Ещё один интересный эпизод связан с практикой студентов в Германии. Когда мы были в ГДР в 1989 году, то подружились с руководителем принимающей стороны — преподавателем Лейпцигского университета. Практика прошла отлично, все были очень довольны, поэтому, когда мы вернулись домой, я решил написать письмо этому преподавателю. В СССР в то время полным ходом шла перестройка, всё менялось буквально на глазах. Поэтому в конце письма я сделал приписку с пожеланием, чтобы и в Германии произошло что-то похожее на нашу перестройку. Как позже мне рассказывал сам адресат, когда он получил это письмо, в Лейпциге началась забастовка, которая привела к всеобщим волнениям и в итоге к падению Берлинской стены и объединению Германии. Через год, в 1990 мы приехали уже в абсолютно другую страну.

— Есть ли какие-то темы в истории искусства, которыми вы с удовольствием руководили, и которых еще не было в вашей педагогической практике?

Михаил Юрьевич Евсевьев

Михаил Юрьевич Евсевьев

— Я никогда не стремился обратить студента в свою веру, не способствовал тому, что студенты писали бы о Сильвестре Щедрине или об эпохе военного коммунизма. Но если кто-то хочет этим заняться, то я соглашаюсь с радостью. Я никого не ориентирую жестко, скорее стараюсь выяснить, что человеку самому интереснее.

— А как это можно выяснить на первом курсе?

— Я пытаюсь как-то человека «прощупать», спрашиваю, где он учился, в какой школе, чем занимался, кто его родители.

— То есть вы рассматриваете свою деятельность не только как преподавательскую, но и как педагогическую?

— Да, конечно.

— Если бы перед вами поставили выбор: заниматься только русским искусством XIX века или только русским (советским) искусством XX века — что бы вы выбрали?

— Я бы выбрал искусство XX века.

— Почему?

— Потому что у искусства XIX века много поклонников и многие люди с удовольствием будут заниматься искусством этого периода.

— Как вы считаете, это заслужено, что XIX век больше исследован, чем век XX?

— Думаю, что да, и причин тому несколько. XIX век отстоит от нас дальше. Для того чтобы двигаться, абсолютно необходимо иметь весьма основательные базовые знания. Если XIX век не изучен, то трудно добиться успеха в искусстве XX века. Но XX век — как дети, которые требуют особой опеки и внимания, и в этом смысле я считаю себя обязанным. Несмотря на то что я много занимался и занимаюсь Сильвестром Щедриным, я считаю, что XX век — это интереснейшее время. Я почувствовал это, когда писал кандидатскую диссертацию. На защите М.С.Каган сказал, что защищаемая диссертация превосходит всё, что было к тому моменту по историографии раннего советского искусства. И я подумал, что он говорит правду, потому что я действительно знаю, что писалось, что было написано, как трудно было сконструировать взгляд на этот невероятно сложный клубок, который сейчас мне кажется очень простым. Кроме того, требовалась определенная смелость для того, чтобы написать диссертацию на эту тему. Был такой эпизод, когда мой научный руководитель подошёл ко мне в коридоре и сказал шёпотом: «Что вы делаете? Да вы же жизнью рискуете!» Конечно, о публикации в то время не могло быть и речи.

Записи о том, где находятся объекты:
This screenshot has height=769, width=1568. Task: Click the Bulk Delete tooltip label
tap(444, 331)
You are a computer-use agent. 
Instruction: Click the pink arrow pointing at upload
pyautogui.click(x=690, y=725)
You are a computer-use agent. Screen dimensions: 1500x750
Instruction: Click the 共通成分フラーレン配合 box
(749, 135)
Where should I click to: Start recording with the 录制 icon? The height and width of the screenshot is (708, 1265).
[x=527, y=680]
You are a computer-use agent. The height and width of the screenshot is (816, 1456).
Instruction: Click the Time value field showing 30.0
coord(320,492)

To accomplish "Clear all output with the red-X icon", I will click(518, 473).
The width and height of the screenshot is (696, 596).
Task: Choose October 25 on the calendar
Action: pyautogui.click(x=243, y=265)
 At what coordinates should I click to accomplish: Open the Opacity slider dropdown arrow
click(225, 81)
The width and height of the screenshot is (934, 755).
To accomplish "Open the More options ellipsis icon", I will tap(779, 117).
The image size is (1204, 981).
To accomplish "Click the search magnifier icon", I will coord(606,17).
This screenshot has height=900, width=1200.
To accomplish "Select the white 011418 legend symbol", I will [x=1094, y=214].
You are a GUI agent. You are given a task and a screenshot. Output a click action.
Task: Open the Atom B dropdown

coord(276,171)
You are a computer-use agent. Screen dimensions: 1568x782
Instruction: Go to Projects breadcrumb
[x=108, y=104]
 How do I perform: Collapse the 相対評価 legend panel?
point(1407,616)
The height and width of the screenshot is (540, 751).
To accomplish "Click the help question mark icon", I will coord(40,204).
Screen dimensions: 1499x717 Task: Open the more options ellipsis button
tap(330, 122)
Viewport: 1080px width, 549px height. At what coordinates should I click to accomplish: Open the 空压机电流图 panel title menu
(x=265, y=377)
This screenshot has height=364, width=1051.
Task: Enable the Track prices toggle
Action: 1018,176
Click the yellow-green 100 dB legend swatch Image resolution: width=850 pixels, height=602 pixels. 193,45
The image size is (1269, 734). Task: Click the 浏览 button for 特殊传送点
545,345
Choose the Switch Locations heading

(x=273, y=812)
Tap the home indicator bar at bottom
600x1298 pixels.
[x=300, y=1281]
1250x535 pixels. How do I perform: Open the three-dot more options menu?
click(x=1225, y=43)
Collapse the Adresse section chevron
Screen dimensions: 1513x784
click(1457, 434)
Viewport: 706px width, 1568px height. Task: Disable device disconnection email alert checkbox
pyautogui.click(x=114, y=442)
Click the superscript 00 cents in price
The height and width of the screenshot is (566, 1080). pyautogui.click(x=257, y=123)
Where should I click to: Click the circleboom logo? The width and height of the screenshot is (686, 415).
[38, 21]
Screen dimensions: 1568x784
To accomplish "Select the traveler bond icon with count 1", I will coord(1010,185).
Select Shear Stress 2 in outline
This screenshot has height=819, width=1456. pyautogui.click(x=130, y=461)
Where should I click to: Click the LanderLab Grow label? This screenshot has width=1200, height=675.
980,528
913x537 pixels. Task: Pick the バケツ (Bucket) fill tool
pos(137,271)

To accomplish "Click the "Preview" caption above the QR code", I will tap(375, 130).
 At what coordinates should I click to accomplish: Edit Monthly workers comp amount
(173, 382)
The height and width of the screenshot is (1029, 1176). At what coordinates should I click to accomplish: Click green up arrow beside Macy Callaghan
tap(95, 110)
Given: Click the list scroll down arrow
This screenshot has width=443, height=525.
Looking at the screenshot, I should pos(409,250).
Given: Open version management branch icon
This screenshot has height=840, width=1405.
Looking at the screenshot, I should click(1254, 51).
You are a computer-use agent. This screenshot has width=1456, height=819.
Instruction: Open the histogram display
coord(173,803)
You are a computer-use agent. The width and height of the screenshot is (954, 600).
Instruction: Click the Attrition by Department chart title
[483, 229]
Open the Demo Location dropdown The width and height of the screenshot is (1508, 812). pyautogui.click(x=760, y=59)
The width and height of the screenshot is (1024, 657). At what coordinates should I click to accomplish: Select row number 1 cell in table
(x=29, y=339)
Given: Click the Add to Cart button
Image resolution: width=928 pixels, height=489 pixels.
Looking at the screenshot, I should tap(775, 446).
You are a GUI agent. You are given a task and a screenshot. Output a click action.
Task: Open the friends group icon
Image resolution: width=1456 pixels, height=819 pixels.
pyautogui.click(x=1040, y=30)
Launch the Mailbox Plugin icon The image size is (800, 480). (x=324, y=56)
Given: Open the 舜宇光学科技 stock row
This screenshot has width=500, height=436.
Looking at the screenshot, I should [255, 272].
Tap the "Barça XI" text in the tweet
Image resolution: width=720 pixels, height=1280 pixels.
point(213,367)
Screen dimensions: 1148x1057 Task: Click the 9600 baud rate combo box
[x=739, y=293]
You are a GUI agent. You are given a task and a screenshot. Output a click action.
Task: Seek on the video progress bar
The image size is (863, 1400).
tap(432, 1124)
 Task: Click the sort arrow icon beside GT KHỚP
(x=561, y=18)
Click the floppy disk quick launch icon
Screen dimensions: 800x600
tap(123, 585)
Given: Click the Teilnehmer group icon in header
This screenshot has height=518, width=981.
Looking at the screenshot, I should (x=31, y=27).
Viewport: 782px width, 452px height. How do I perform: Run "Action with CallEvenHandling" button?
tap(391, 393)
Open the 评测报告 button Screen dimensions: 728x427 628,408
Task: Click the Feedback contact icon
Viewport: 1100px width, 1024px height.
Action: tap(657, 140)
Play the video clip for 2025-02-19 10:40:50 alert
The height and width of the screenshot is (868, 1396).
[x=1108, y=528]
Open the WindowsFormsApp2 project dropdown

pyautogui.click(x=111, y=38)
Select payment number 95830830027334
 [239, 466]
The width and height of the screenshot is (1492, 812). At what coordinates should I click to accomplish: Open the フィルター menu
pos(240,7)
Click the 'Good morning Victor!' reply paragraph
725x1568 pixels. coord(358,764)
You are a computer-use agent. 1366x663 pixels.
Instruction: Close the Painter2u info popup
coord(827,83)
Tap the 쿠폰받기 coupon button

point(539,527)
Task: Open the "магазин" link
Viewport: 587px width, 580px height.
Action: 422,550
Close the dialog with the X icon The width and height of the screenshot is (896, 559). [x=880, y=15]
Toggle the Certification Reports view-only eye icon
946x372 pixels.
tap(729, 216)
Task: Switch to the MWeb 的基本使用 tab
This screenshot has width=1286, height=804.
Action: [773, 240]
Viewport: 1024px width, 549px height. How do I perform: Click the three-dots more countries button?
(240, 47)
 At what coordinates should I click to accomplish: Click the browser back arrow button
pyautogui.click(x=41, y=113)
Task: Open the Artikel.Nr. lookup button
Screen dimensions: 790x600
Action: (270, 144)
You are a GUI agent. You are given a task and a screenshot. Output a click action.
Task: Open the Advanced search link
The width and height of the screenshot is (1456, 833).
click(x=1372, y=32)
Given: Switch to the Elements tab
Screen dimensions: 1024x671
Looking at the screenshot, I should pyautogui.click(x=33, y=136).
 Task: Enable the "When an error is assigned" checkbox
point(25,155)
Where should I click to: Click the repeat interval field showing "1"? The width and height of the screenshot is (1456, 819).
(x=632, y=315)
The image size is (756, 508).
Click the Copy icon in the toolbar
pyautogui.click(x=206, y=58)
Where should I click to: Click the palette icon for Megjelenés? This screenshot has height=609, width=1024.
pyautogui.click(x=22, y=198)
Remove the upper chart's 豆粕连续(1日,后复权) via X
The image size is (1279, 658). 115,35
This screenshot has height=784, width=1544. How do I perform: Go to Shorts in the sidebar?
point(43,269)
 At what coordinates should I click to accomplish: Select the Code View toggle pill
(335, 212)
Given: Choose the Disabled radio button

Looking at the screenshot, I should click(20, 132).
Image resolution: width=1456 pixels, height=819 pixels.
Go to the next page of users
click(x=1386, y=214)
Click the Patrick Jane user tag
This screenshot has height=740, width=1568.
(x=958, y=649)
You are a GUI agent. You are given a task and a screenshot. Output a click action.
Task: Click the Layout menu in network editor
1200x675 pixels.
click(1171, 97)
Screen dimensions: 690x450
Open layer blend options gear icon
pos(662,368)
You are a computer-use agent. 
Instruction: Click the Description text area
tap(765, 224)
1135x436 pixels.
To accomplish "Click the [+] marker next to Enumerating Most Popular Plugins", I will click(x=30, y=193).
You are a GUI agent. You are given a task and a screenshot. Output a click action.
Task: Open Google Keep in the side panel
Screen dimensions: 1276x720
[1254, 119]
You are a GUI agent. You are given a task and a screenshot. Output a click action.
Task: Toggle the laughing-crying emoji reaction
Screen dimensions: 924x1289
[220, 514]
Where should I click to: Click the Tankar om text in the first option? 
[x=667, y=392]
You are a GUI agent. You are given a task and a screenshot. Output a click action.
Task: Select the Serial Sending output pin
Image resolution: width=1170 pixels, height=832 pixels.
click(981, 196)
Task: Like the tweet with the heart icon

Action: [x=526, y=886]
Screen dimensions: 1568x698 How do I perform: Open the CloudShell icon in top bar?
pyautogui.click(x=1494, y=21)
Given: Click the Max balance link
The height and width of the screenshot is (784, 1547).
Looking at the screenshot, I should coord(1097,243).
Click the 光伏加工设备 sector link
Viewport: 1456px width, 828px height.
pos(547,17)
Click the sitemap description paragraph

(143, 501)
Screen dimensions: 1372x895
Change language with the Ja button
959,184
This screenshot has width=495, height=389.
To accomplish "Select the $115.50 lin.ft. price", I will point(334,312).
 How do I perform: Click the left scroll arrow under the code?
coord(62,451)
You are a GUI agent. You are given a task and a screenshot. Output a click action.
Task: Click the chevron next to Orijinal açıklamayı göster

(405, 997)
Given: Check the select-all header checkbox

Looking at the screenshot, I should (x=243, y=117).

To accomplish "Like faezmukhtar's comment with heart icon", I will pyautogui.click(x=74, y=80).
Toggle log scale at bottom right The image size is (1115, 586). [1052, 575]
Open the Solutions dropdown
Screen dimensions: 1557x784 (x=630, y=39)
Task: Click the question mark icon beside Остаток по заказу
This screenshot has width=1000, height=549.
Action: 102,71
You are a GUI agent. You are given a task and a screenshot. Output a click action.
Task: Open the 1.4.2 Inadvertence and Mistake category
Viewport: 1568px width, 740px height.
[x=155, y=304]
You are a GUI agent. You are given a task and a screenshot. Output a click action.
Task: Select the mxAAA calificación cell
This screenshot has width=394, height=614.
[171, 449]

ЗАДАНИЯ
A - В каком году, согласно фрагменту, студенты проходили практику в ГДР?
B - Перепишите без изменений строки записей: начните с первой строки записей и остановитесь после строки, в которой есть «pyautogui.click(x=690, y=725)».

ОЖИДАЕМЫЕ ОТВЕТЫ
A - В 1989 году.

B -
This screenshot has height=769, width=1568. Task: Click the Bulk Delete tooltip label
tap(444, 331)
You are a computer-use agent. 
Instruction: Click the pink arrow pointing at upload
pyautogui.click(x=690, y=725)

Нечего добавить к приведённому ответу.